1. Table with populated data
2. Presence of transaction with assigned XID which prevents vacuum from
marking pages of this table as all visible
3. Vacuum or autovacuum processed this table (to eliminate dead tuple
and reset number of inserted tuples since last vacuum).
After this 3 steps autovacuum will never be called for this table (at
least until forced vacuum caused by wraparound).
And IOS will not be used or be very inefficient fot this table.
ISTM, this is more an issue of ins_since_vacuum being reset to 0 in
pstat_report_vacuum() even though those inserted tuples weren't
necessarily frozen and their pages not set all-visible. I don't know
exactly how we could modify that logic, but insert-triggered vacuums
are meant to set pages all-visible and freeze tuples, and if they
don't do that, it doesn't quite make sense to zero out the counter
that could trigger another one.
That being said, long-running transactions are a problem for
autovacuum in general. Even if you track this stat you are proposing
about heap fetches by index only scans, you won't know if the long
running transaction is over and thus if it makes sense to try and
trigger an autovacuum for that table again anyway.
- Melanie
From logical point of view I agree with you: taken in account number of
inserted tuples makes sense if it allows to mark page as all-visible.
So `ins_since_vacuum` should be better renamed to
`ins_all_visible_since_vacuum` and count only all-visible tuples.
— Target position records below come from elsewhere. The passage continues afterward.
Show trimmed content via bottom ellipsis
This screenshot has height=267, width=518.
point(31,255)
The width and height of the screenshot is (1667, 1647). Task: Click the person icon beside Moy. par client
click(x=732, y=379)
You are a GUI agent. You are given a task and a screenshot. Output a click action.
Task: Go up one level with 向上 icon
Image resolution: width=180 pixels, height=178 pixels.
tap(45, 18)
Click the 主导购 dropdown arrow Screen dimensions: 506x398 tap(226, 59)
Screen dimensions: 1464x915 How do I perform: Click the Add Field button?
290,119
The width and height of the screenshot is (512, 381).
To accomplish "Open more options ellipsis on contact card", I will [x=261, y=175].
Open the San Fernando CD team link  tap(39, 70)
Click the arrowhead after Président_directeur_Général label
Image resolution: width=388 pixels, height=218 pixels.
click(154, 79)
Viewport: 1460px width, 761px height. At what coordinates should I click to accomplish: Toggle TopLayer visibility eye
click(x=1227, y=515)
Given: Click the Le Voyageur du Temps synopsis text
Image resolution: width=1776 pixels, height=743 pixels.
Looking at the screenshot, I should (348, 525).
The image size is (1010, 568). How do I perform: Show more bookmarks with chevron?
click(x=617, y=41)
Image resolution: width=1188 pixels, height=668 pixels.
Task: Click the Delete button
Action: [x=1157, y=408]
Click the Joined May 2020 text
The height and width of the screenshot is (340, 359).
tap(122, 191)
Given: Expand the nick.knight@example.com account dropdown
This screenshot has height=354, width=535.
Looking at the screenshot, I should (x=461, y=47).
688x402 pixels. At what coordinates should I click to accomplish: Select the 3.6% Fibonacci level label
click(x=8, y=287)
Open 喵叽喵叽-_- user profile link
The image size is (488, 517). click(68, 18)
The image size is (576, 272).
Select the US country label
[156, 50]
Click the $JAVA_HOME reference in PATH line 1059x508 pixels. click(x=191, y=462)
If
newly inserted tuple is not visible to all, then it should not be
accounted in statistic and trigger autovacuum. But I have completely no
idea of how to efficiently maintain such counter: we should keep track
of xids of all recently inserted tuples and on each transaction commit
determine which one of them become all-visible.
And your suggestion just to not reset `ins_since_vacuum` until all of
them becomes all-visible may be easier to implement, but under permanent
workload it can lead to situation when `ins_since_vacuum` is never reset
and at each vacuum iteration cause vacuuming of the table. Which may
cause significant degrade of performance. Even without long-living
transactions.
So I still think that maintaining count of heap visibility check is the
best alternative. It quite easy to implement, adds almost no overhead
and this information indicates efficiency of index-only scan. So it
seems to be useful even if not used by autovacuum.
Yes, long-living transactions and vacuum are "antagonists". If there is
long-living transaction, then forcing autovacuum because of number of
visibility checks criteria can also (as in case of not reseting
`ins_since_vacuum` counter) cause degrade of performance because of too
frequent and useless autovacuum runs for the table. But there is big
difference: using `checks_since_vacuum` criteria we trigger autovacuum
next time only when this counter exceeds threshold. Which should not
happen fast because this counter is reset after each vacuum. Unlike
`ins_since_vacuum` counter which you suggested not to reset until pages
are marked as all-visible by vacuum. In the last case autovacuum will be
invoked for the table each `autovacum_naptime` seconds.